Currently if the DOCTYPE declaration doesn't parse correctly,
BeautifulSoup puts the entire document into a single NavigableString.
The problem is in the exception handler for parse_declaration(), which
passes the entire balance of the document to handle_data(). Here is a
version of parse_declaration() that attempts to skip just the
declaration itself.
Kent
def parse_declaration(self, i):
"""Treat a bogus SGML declaration as raw data.

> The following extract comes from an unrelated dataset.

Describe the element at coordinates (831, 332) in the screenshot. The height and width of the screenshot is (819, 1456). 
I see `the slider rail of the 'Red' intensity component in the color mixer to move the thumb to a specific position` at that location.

Treat a CDATA
declaration as a CData object."""
j = None
if self.rawdata[i:i+9] == '<![CDATA[':
k = self.rawdata.find(']]>', i)
if k == -1:
k = len(self.rawdata)
data = self.rawdata[i+9:k]
j = k+3
self._toStringSubclass(data, CData)
else:
try:
j = SGMLParser.parse_declaration(self, i)
except SGMLParseError:
# Could not parse the DOCTYPE declaration
# Try to just skip the actual declaration
match = re.search(r'<!DOCTYPE([^>]*?)>', self.rawdata,
re.MULTILINE)
if match:
toHandle = self.rawdata[i:match.end()]
else:
toHandle = self.rawdata[i:]
self.handle_data(toHandle)
j = i + len(toHandle)
return j